> [Required work]:
Give the lines that run from the one containing "Task: Click the 13h timestamp of quoted tweet" through the one containing "coord(1038,507)" as a numbered list, including both of those lines and leaving out any blank lines.

> [Provided material]:
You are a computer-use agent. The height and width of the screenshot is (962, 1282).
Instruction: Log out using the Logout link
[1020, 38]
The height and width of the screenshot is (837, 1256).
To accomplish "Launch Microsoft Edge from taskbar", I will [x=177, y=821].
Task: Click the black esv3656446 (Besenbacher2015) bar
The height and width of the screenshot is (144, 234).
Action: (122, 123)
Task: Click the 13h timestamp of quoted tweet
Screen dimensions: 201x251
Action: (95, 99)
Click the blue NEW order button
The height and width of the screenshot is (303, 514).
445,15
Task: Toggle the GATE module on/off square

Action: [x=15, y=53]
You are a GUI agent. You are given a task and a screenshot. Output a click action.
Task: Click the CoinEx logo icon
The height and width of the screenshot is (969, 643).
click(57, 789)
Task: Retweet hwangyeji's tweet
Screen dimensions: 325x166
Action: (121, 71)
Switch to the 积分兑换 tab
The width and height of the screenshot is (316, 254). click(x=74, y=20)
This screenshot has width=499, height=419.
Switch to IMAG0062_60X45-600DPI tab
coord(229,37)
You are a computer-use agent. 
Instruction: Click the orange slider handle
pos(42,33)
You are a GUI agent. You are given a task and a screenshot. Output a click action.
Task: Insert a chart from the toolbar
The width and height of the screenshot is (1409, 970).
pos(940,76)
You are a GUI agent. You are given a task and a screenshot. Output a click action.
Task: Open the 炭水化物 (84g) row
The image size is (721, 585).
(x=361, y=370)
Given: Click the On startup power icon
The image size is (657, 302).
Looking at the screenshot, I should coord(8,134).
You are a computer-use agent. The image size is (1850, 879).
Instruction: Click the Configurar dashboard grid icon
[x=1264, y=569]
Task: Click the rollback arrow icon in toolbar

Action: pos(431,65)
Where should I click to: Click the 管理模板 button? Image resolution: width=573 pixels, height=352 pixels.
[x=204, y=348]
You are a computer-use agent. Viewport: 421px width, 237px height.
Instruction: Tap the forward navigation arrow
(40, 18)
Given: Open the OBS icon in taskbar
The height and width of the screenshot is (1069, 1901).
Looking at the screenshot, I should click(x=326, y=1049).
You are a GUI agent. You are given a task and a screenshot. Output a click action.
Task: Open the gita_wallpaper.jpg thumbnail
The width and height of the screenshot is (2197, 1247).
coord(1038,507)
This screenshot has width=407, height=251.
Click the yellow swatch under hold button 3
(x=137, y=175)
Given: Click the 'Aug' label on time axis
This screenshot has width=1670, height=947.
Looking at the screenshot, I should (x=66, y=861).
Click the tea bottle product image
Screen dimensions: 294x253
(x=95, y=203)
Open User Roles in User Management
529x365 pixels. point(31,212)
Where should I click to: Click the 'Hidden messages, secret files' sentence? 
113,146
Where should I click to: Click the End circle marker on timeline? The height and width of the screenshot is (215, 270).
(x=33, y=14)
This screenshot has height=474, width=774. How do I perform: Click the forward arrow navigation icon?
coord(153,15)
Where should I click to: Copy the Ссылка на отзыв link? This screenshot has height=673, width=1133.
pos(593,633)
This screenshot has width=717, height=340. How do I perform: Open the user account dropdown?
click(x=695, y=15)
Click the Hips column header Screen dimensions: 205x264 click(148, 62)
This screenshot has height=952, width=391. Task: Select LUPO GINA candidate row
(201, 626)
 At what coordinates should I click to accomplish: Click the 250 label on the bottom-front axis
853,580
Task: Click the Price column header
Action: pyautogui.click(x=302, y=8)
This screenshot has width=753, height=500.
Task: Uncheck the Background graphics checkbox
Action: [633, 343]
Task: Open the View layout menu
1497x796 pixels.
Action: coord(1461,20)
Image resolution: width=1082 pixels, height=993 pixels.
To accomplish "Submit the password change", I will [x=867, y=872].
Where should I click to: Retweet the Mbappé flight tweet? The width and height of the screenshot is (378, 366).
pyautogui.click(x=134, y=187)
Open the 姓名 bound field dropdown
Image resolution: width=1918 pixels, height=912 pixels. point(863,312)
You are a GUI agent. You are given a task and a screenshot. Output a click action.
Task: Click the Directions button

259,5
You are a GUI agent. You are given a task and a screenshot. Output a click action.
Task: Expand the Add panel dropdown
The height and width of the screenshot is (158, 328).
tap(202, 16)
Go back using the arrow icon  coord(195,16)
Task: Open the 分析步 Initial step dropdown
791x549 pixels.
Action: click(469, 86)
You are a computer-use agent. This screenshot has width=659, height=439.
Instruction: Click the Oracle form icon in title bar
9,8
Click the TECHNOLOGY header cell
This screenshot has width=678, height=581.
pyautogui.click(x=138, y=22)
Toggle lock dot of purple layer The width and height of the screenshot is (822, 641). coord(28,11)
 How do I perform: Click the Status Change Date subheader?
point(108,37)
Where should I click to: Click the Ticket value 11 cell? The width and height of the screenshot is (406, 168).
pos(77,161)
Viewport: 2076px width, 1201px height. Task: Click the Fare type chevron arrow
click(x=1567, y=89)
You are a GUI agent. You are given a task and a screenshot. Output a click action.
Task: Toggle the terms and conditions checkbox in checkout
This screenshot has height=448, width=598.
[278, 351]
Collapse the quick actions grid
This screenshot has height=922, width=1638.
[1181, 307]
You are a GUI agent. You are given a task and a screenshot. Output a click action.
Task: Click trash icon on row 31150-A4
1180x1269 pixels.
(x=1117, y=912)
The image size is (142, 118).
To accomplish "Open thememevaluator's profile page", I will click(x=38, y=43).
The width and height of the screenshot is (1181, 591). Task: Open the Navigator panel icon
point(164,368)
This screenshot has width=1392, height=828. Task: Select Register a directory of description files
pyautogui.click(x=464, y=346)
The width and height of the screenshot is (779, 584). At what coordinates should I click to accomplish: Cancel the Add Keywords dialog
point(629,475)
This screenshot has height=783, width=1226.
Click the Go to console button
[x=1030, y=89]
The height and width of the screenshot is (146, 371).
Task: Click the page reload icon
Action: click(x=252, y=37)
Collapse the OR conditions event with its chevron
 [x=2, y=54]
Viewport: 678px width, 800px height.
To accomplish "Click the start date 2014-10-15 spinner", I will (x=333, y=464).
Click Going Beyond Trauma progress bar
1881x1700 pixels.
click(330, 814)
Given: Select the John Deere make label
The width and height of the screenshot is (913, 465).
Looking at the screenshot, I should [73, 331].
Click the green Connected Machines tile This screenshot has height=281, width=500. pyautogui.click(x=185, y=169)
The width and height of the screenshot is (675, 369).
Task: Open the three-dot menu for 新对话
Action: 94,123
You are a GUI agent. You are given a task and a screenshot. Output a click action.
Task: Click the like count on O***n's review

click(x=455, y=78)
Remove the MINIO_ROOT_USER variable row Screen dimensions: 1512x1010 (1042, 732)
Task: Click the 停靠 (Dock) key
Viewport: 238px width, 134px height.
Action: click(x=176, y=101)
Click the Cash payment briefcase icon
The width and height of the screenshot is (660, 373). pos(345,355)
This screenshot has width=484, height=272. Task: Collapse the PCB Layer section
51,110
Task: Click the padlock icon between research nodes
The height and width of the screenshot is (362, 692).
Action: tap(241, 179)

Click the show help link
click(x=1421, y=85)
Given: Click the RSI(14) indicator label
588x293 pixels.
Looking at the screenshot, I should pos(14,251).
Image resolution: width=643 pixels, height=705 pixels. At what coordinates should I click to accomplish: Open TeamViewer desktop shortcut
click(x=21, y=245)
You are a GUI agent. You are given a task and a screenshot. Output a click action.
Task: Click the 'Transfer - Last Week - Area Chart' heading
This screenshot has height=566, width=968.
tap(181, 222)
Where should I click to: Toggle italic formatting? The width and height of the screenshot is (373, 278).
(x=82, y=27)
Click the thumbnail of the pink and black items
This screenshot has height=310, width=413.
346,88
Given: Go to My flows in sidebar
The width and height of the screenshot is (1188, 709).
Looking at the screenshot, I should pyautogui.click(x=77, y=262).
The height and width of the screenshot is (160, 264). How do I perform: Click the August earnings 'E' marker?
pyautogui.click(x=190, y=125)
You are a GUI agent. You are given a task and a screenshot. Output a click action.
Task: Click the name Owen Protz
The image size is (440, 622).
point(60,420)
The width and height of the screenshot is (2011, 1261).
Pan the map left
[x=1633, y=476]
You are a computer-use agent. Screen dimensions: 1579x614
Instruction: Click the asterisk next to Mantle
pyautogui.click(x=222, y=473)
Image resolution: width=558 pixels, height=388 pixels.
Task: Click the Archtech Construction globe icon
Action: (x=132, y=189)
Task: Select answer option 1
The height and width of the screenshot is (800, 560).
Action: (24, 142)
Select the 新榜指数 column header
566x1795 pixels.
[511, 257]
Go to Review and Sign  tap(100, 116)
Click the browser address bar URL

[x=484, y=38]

> [The response]:
1. Task: Click the 13h timestamp of quoted tweet
2. Screen dimensions: 201x251
3. Action: (95, 99)
4. Click the blue NEW order button
5. The height and width of the screenshot is (303, 514).
6. 445,15
7. Task: Toggle the GATE module on/off square
8. Action: [x=15, y=53]
9. You are a GUI agent. You are given a task and a screenshot. Output a click action.
10. Task: Click the CoinEx logo icon
11. The height and width of the screenshot is (969, 643).
12. click(57, 789)
13. Task: Retweet hwangyeji's tweet
14. Screen dimensions: 325x166
15. Action: (121, 71)
16. Switch to the 积分兑换 tab
17. The width and height of the screenshot is (316, 254). click(x=74, y=20)
18. This screenshot has width=499, height=419.
19. Switch to IMAG0062_60X45-600DPI tab
20. coord(229,37)
21. You are a computer-use agent. 
22. Instruction: Click the orange slider handle
23. pos(42,33)
24. You are a GUI agent. You are given a task and a screenshot. Output a click action.
25. Task: Insert a chart from the toolbar
26. The width and height of the screenshot is (1409, 970).
27. pos(940,76)
28. You are a GUI agent. You are given a task and a screenshot. Output a click action.
29. Task: Open the 炭水化物 (84g) row
30. The image size is (721, 585).
31. (x=361, y=370)
32. Given: Click the On startup power icon
33. The image size is (657, 302).
34. Looking at the screenshot, I should coord(8,134).
35. You are a computer-use agent. The image size is (1850, 879).
36. Instruction: Click the Configurar dashboard grid icon
37. [x=1264, y=569]
38. Task: Click the rollback arrow icon in toolbar
39. Action: pos(431,65)
40. Where should I click to: Click the 管理模板 button? Image resolution: width=573 pixels, height=352 pixels.
41. [x=204, y=348]
42. You are a computer-use agent. Viewport: 421px width, 237px height.
43. Instruction: Tap the forward navigation arrow
44. (40, 18)
45. Given: Open the OBS icon in taskbar
46. The height and width of the screenshot is (1069, 1901).
47. Looking at the screenshot, I should click(x=326, y=1049).
48. You are a GUI agent. You are given a task and a screenshot. Output a click action.
49. Task: Open the gita_wallpaper.jpg thumbnail
50. The width and height of the screenshot is (2197, 1247).
51. coord(1038,507)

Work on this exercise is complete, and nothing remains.